A Fiduciary Checklist
Any conversation about fiduciary duty naturally includes its most critical component: putting the best interest of the client first. What is often overlooked is the requirement to demonstrate procedural prudence, the second-most critical element.
“Simply stated, it’s documenting the details of the decision-making process,” says Donald Trone, founder of the Foundation for Fiduciary Studies and the lead developer of the 2010 Fiduciary Standard. “The wirehouses have been moving toward a process standard. Even using the term financial advisor is conveying process. But it’s often a fa?ade. When you listen to the dialogue of many leading financial advisors you still hear product-centric conversations taking place. Something all advisors can start doing today is become more conscious of the fact it’s about process, not product.”
Moreover, he adds, advisors who engage in a consistently applied decision-making process will also realize greater efficiencies in the back office as well as attract a broader array of clients. As an example, what might start out as a typical wealth management engagement might develop — as a result of the fiduciary piece — into extended relationships with a client’s charitable foundation or small business with an attached 401 (k) plan.
It’s important to note, too, says Trone, that many brokers already use some fiduciary tools. One fiduciary requirement, for instance, involves identifying a client’s goals and objectives. “Brokers do that in spades with questionnaires and client discovery,” he adds. Another is to diversify assets to a specific risk-return profile. “Same thing,” he says. “Virtually every wirehouse has a risk questionnaire.”
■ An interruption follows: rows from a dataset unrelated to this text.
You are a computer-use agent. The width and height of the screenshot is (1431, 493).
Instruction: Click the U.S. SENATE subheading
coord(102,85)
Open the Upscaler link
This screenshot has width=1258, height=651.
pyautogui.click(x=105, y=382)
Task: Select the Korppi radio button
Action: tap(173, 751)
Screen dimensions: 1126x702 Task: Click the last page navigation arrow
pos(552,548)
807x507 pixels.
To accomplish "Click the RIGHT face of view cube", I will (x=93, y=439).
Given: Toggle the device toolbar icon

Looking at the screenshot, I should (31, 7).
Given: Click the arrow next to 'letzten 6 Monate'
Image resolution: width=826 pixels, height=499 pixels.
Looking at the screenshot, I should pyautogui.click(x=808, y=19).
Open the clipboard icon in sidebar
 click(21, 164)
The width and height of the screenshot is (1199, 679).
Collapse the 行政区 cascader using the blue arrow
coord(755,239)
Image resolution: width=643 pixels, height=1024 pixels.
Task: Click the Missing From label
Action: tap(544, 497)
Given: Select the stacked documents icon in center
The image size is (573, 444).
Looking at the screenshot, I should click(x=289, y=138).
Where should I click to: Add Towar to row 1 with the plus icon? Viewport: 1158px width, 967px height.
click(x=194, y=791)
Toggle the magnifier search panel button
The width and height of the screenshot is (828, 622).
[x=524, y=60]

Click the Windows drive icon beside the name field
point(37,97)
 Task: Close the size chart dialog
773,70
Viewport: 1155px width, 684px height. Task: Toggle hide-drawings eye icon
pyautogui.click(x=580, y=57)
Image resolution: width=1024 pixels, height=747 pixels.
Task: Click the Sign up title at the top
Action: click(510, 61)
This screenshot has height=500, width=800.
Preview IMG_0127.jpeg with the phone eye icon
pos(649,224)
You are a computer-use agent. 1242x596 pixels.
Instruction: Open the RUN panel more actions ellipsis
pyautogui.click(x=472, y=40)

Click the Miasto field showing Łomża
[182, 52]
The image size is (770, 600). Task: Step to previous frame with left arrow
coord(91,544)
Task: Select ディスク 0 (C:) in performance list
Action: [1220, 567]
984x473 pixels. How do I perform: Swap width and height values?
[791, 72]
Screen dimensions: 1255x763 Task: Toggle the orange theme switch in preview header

Potentially more challenging: formalizing an investment strategy with a written policy statement. “The preparation and maintenance of an investment policy statement program represents the most significant additional requirement most brokers are not prepared for — but they’re close,” according to Trone. A services agreement, routine for brokers, outlines many of the same elements contained in an investment policy statement. Among those elements: recapturing the data on a client’s goals and objectives; establishing why a certain asset allocation was selected; explaining how the strategy is to be implemented, whether it’s with mutual funds, wrap fees or something else; and determining how often performance will be monitored.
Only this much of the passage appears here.